Barcelona, Spain, May 20, 2026
Barcelona, Spain, May 20, 2026
Overview
We are bringing you news and highlights from the Gartner Supply Chain Symposium/Xpo, taking place this week in Barcelona, Spain. Below is a collection of the key announcements and insights coming out of the conference.
On Day 3 from the conference, we are highlighting sessions on AI in supply chain, architecting the autonomous supply chain, and emerging logistics and warehousing technologies. Be sure to check this page throughout the day for updates.
Key Announcements
Presented by Tess Frenzel, Director Analyst, Gartner
As supply chain leaders face pressure to prove near-term returns from AI while also using it to transform operations, success depends on balancing both demands at once. In this session, Tess Frenzel, Director Analyst at Gartner, offered insights into AI-driven supply chain technology trends and highlighted the approaches organizations can balance to deliver value.
“Supply chain leaders must move from siloed, project-by-project AI investments to a ‘principled bets’ strategy that balances short-term efficiency gains with longer-term transformation.”
“Low data quality remains the top barrier to scaling AI, making it critical to move from BI-oriented data foundations to AI-ready data that is connected, contextualized and continuous.”
“AI can help narrow the insights curve by improving data quality, orchestrating fragmented systems and expanding access through natural language interfaces, but people still define the semantic layer, governance rules and operating assumptions.”
“In the near-term, to improve returns from AI adoption, CSCOs should shift from encouraging experimentation to working with their leadership teams to provide clear guidance and expectations on how employees can best use AI in their workflows."
"In the long-term, supply chains must begin to shift to an AI-native operating model, in which workflows, roles, and orgs are designed to amplify the impact of AI."
Journalists can receive additional information and/or request an interview with Tess Frenzel by contacting Justin Lavelle at justin.lavelle@gartner.com.
Presented by Pierfrancesco Manenti, VP Analyst, Gartner
CEOs are betting big on AI, yet 77% of supply chain operating models are unfit to support it. In this session, Pierfrancesco Manenti, VP Analyst at Gartner, discussed how CSCOs can deploy a bimodal roadmap to balance the need for immediate AI efficiency wins, while creating space for AI-native transformation over the long term.
“Supply chain leaders should redesign the operating model, not just deploy AI, because human-centric processes, fragmented data and outdated decision models limit the value AI can deliver.”

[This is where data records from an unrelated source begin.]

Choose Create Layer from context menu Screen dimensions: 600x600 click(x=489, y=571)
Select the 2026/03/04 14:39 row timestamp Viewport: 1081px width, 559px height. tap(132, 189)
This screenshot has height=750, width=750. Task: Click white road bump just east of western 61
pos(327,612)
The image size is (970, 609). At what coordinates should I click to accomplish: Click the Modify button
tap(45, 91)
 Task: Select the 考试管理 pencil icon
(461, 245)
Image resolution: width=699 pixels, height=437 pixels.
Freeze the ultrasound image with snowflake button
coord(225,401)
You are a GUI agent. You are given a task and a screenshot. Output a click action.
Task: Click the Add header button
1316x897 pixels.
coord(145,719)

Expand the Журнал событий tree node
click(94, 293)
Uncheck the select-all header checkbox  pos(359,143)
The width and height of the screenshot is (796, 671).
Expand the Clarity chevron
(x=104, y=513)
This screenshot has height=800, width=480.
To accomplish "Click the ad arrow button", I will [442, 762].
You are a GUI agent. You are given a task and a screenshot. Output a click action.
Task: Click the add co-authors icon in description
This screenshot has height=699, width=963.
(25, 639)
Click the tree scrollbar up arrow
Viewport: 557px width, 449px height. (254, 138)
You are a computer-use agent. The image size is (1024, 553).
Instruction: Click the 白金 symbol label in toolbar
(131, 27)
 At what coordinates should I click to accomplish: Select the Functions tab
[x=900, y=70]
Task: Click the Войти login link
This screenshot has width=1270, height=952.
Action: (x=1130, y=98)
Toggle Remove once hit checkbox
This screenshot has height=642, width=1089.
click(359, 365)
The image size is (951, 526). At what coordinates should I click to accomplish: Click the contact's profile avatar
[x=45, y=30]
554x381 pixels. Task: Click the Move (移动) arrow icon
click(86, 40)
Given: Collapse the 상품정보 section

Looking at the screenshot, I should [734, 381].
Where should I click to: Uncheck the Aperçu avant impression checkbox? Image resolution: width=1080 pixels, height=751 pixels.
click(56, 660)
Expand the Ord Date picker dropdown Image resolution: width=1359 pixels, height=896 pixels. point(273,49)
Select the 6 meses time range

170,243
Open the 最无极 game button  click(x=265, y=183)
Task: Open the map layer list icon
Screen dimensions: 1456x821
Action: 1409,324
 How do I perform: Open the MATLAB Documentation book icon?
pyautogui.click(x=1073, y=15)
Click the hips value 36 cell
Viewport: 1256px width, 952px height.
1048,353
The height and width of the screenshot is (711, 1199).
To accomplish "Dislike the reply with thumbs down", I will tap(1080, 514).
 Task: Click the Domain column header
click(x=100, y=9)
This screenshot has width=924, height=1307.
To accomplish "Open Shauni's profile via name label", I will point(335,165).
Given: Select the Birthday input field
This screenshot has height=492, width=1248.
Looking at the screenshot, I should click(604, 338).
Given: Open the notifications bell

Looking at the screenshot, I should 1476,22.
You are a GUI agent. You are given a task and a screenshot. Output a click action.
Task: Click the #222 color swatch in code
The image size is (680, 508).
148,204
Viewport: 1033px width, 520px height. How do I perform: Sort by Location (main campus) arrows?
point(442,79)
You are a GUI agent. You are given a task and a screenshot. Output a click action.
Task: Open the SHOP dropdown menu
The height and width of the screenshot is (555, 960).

“The long-term ambition should be an autonomous business that amplifies people through self-improving, adaptable technology that can make decisions, take action and create new value.”
“AI’s role is evolving across traditional AI, generative AI and agentic AI, with agentic capabilities creating the greatest potential to shift supply chains from human-supported decisions to machine-executed decisions guided by people.”
“Organizations should pursue two approaches in parallel: AI-embedded initiatives that improve current processes and AI-native transformation that redesigns the operating model around autonomy.”
“A successful bimodal roadmap starts with Mode 1 efficiency wins to fund progress, while Mode 2 builds bold ambition and safe innovation sandboxes to prove the future operating model without disrupting core operations.”
Journalists can receive additional information and/or request an interview with Pierfrancesco Manenti by contacting Justin Lavelle at justin.lavelle@gartner.com.
Presented by Simon Tunstall, Senior Director Analyst, Gartner
As logistics leaders face rising pressure to invest in emerging technologies while proving faster ROI, the priority is to separate hype from practical value. In this session, Simon Tunstall, Senior Director Analyst at Gartner, shared insights from Gartner’s Hype Cycle by highlighting which innovations position organizations for success.
“Over 80% of supply chain leaders expect funding increases, with AI the top investment, but only 20% of warehousing and transportation AI initiatives achieve their goals.”
“Leaders should match technologies in the Hype Cycle to their organization’s risk appetite, with earlier-stage technologies better suited to more risk-tolerant adopters and mature technologies better suited to more cautious ones.”
“Labor constraints, labor costs and capital pressure are accelerating interest in automation, and intralogistics smart robots stand out as a practical area to prioritize through targeted use cases rather than broad experimentation.”
“Technology decisions should be driven by business challenges rather than FOMO, with logistics leaders first assessing operational complexity and then matching the right foundational or emerging tools to those needs.”
“AI can help address logistics complexity through use cases, such as vision systems, logistics network visibility, warehouse resource planning and orchestration, but organizations should weigh benefits, risks and timelines carefully before moving into more nascent areas, such as agentic AI.”
Journalists can receive additional information and/or request an interview with Simon Tunstall by contacting Justin Lavelle at justin.lavelle@gartner.com.
That's a wrap on this year's Gartner Supply Chain Symposium/Xpo in Barcelona. Until next year!